Note: I have designed the mining model using the OLAP cube derived from the given tables but couldn't do it directly from Relational table.
Thanks in advance
I like to try to answer questions that no one has attempted to answer. You are asking about a many-to-many relational model, and creating data mining models.
The good news is that whatever you have modeled in SQL Server using the Unified Dimensional Model can be put into data mining. You mention that you want to do clustering which is a unsupervised model approach which can give you rather random results depending on the order of the original data.
The examples you mention from the tutorials and from the 2005 book have to do with market basket analysis (FYI: the 2008 book is available, and it's good too).
All of the algorithms can provide insight into your transactions, even the time series analysis can provide information that you might not have now. However, you might have to prepare your data using SSIS or some other transformation before you go forward. In many cases, denormalizing the table structure provides the best way to apply most of the data mining algorithms. Normalization is important for transactional systems for performance and maintainability, but data analysis is many times better served using denormalization.
The place to start is with your business questions. What questions are you trying to answer using data mining? I am not convinced, for example, that you are best served with an unsupervised model (like clustering).

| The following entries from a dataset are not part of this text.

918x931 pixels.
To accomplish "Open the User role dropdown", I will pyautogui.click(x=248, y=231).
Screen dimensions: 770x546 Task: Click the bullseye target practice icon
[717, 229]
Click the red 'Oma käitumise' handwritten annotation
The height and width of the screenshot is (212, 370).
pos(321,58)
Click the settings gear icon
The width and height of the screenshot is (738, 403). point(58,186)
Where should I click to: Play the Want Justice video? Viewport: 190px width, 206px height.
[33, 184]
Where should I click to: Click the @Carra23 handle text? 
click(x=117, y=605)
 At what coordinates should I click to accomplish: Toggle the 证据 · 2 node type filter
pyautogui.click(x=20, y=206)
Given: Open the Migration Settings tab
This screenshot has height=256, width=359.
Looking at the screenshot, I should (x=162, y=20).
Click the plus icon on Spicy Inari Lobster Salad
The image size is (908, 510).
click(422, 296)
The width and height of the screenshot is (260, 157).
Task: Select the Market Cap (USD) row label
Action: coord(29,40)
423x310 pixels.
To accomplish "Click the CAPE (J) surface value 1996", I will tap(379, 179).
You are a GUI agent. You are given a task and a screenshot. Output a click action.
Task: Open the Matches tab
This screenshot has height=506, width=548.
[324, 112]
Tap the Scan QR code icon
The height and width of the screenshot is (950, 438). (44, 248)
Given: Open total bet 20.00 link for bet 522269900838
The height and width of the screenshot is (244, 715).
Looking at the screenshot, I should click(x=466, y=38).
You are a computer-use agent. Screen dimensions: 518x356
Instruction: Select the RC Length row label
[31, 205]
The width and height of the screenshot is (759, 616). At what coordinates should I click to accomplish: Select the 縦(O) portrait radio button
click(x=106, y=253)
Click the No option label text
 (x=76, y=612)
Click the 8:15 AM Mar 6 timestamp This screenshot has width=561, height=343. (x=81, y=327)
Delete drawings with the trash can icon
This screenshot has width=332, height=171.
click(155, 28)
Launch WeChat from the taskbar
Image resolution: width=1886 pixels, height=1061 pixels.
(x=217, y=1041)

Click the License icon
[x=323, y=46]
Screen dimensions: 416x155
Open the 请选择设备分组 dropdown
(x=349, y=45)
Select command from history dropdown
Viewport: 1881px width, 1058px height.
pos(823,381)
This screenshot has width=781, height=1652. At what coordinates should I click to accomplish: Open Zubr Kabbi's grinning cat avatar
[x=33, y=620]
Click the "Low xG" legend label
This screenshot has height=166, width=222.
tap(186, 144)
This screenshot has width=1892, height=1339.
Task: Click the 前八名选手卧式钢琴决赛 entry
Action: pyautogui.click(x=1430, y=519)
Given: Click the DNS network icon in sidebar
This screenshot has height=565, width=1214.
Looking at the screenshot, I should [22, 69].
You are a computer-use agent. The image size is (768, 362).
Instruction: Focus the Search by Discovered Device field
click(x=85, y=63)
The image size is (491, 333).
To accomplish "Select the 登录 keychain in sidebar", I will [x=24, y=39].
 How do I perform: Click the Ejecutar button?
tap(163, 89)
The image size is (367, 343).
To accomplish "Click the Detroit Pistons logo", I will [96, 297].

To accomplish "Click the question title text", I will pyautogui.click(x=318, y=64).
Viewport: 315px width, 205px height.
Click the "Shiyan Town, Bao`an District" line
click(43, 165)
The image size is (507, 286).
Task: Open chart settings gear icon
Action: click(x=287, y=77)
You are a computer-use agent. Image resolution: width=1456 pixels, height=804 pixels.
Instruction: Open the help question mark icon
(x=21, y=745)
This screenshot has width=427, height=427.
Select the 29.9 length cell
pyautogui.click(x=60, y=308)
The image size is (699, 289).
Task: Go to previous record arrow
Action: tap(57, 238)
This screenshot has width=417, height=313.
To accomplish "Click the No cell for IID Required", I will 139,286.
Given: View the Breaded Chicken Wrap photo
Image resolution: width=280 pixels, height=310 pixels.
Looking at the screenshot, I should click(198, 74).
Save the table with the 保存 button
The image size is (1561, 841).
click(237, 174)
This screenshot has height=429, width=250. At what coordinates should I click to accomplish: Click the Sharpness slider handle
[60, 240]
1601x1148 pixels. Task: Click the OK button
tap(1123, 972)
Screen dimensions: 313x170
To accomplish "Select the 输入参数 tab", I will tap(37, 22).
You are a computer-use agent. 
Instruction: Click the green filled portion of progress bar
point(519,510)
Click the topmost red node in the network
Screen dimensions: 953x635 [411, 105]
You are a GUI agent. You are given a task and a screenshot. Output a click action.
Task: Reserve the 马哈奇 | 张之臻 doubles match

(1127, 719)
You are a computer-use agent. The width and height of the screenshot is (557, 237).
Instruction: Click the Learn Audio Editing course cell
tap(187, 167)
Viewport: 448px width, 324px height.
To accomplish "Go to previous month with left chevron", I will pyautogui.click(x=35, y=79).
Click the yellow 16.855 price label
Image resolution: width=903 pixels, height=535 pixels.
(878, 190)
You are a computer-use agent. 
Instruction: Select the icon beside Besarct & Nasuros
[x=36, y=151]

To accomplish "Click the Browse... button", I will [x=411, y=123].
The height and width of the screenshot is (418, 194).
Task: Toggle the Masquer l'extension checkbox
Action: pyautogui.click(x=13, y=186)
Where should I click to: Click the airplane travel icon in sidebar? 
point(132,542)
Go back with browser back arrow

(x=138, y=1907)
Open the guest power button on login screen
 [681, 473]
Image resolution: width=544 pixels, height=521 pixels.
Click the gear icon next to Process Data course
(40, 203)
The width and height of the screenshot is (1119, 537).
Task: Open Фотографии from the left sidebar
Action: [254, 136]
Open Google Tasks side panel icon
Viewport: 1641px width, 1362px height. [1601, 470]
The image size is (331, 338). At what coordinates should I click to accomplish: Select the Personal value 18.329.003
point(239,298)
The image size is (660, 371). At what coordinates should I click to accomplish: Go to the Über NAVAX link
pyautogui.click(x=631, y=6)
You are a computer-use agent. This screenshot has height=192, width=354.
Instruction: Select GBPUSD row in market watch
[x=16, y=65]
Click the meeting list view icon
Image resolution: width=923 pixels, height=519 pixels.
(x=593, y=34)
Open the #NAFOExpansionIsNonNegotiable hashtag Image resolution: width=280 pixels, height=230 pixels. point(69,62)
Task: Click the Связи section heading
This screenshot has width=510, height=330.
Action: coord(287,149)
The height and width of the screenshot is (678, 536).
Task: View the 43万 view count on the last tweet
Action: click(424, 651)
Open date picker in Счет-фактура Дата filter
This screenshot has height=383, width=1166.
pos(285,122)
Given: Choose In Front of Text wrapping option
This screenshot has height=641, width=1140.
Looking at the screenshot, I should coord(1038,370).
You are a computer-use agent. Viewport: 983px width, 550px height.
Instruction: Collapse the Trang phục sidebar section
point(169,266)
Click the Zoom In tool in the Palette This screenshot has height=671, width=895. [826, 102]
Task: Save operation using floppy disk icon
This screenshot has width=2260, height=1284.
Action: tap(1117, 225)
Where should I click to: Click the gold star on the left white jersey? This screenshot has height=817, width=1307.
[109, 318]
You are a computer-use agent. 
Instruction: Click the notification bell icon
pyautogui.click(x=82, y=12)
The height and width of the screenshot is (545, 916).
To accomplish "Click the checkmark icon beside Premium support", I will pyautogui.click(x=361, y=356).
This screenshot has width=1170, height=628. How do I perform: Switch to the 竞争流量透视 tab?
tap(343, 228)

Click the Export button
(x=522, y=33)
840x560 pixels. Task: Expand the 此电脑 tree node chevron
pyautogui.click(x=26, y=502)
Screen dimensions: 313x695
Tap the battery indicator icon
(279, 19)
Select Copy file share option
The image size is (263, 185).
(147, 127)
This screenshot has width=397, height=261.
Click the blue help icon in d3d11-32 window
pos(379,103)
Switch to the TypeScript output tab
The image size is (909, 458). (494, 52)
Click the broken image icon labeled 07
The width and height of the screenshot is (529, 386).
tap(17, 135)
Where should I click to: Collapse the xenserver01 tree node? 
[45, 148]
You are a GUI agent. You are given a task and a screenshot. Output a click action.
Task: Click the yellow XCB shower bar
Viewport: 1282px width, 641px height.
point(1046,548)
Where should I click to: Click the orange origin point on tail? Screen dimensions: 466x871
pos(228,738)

Mark Tabladillo MCT, Microsoft (SQL Server Business Intelligence, Data Mining) and SAS Consultant Atlanta, GA http://www.marktab.com
Thank you so much with reply. Actually I am going through the "Marco Russo: Advanced Dimensional Modeling with SQL Server " for different many to many cases. Also regarding my problem yes, time series would have been the best appraoch to forcast future sales in transaction. But I am trying to test data mining model in static cube rather than in SIS, and only two algorithm available to me is clustering and Decsion Tree. That's why I was focusing in clustering more. And more over in static cube (.cub) file the mining model couldn't be generated through OLAP cube by executing XMLA. It needed to be genratred from relational model itself. That was the problem.
Anyway thanks once again
I just joined this site and though my answer is very late, here are my thoughts. The schema you mention has 3 dimensions in a 1 : M relationship to the fact. I do not believe there is a M : M relationship across the dimensions. It may be that there is a Cartesian product across the 3 dimensions but since a Cartesian product is Any-to-Any (not Many-to-Many), there is no need to create an associative table connecting the three. Actually, to do so is more work than just joining them dynamically. It is only necessary to store a Cartesian product (1) if there is an attribute that describes the combination; or (2) in some special cases, to improve performance by pre-joining the members of the Cartesian product. Data can easily be pulled from the Sales Fact by Product, by brand and by outlet, and fed to data mining as an extract.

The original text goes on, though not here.